Il est vrai qu’Henri I. donna en caracteres saxons, à Guillaume, archevêque de Cantorbery, une charte, par laquelle il le confirmoit dans la jouissance de son siege ; mais on ne connoit guere que ce seul exemple de l’emploi de la langue saxonne, & peut-être est-il dû au dessein que le roi eut d’obliger la reine qui étoit d’origine saxonne, & de se concilier l’affection de ses sujets anglois, qui pouvoient se flatter que son mariage leur procureroit quelques droits de plus auprès de lui.

Le P. Mabillon & d’autres auteurs se sont donc trompés en assurant que l’écriture saxonne s’étoit totalement perdue dès le tems de la conquête ; il en fut des caracteres saxons comme des croix dans les actes publics, qui pour la plus grande partie furent supprimées, & auxquelles on substitua les sceaux, & les souscriptions à la normande ; cependant on ne laissa pas de conserver çà & là l’ancienne maniere des croix ; il n’y a pas de doute que la dialecte saxonne ne continuât à être en usage dans les villages & à la campagne, avec un mélange du françois & du langage de la cour.

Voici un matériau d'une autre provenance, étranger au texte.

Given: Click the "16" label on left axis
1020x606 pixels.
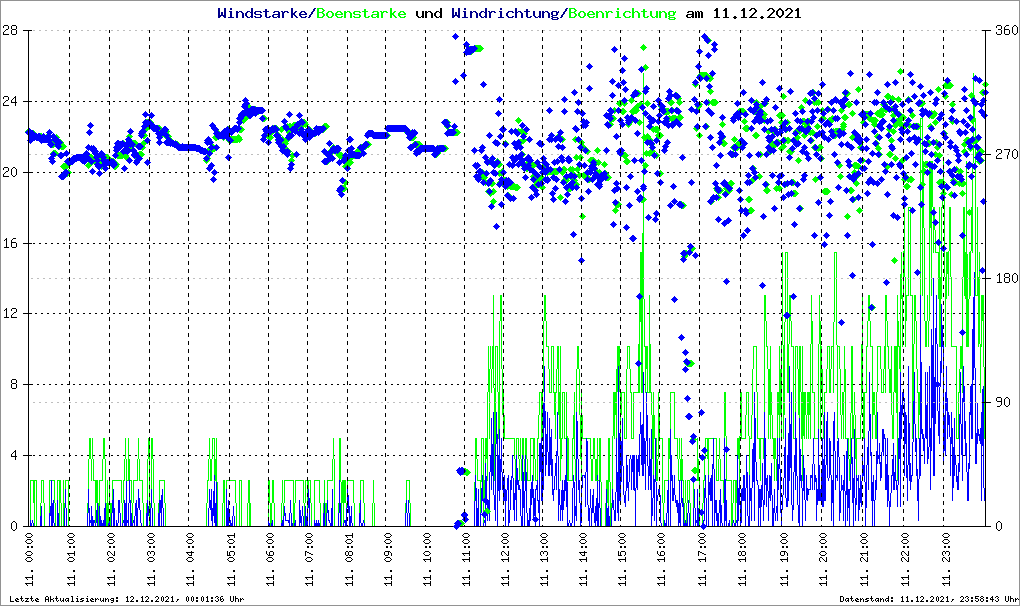Looking at the screenshot, I should click(12, 243).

Quand les barons commencerent à perdre de leur autorité, la langue du pays commença à être plus en vogue, jusqu’à ce que les communes obtinrent du roi Edouard III. que toutes les procédures juridiques se feroient en langue angloise. Cette loi ne rétablit pas néanmoins la langue saxonne dans son premier état, elle fit seulement honneur au langage qu’on parloit alors, & qui étoit une langue mêlée de quantité de mots étrangers.

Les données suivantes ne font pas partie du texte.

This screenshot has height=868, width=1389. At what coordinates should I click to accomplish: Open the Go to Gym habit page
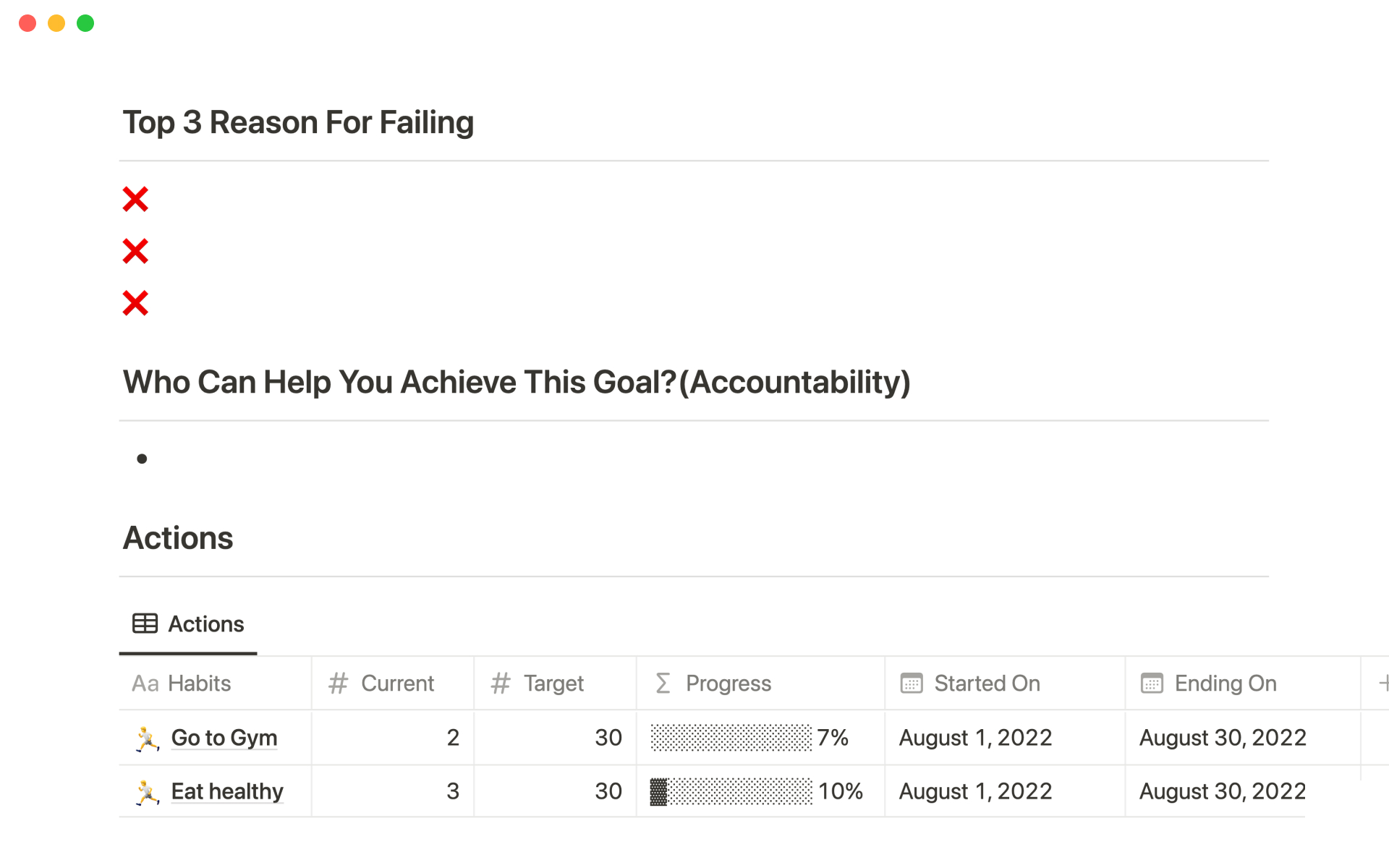tap(224, 738)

Il ne restoit des traces du véritable saxon que dans les monasteres, & encore n’étoit-ce que dans ceux qui avoient été fondés avant la conquête normande, parce que leur intérêt les obligeoit d’entendre la langue dans laquelle leurs chartes originales étoient écrites ; c’étoit par cette raison que dans l’abbaye de Croyland il y avoit un maître pour enseigner le saxon à quelques-uns des plus jeunes freres, pour que dans un âge plus avancé, ils fussent mieux en état de faire valoir les anciens actes de leurs monasteres contre leurs adversaires ; c’étoit sans doute pour la même raison que dans l’abbaye de Tavistoke, qui avoit été fondée par les Saxons vers l’an 691, on faisoit des leçons publiques en langue saxonne, leçons qui ont été continuées jusqu’au tems de nos peres, dit Cambden, pour que la connoissance de cette langue ne se perdît point, comme elle a fait depuis.

Enfin Guillaume Summer, célebre antiquaire anglois du dernier siecle, a tâché de rétablir la langue saxonne, par son glossaire de cette langue, & par d’autres ouvrages qu’il a publiés à la tête des anciens historiens d’Angleterre, imprimés à Londres en 1652. in-fol. Son dictionnaire saxon a paru à Oxford en 1659. au moyen de ce dictionnaire, on peut entendre les évangiles en langue saxonne, mis au jour par le docteur Thomas Mareshall ; ce dictionnaire de Somner n’est pas néanmoins encore assez complet, pour qu’il ne fût susceptible d’additions & d’une plus grande perfection, si l’on vouloit recueillir les anciens manuscrits qui subsistent encore dans cette langue. (D. J.)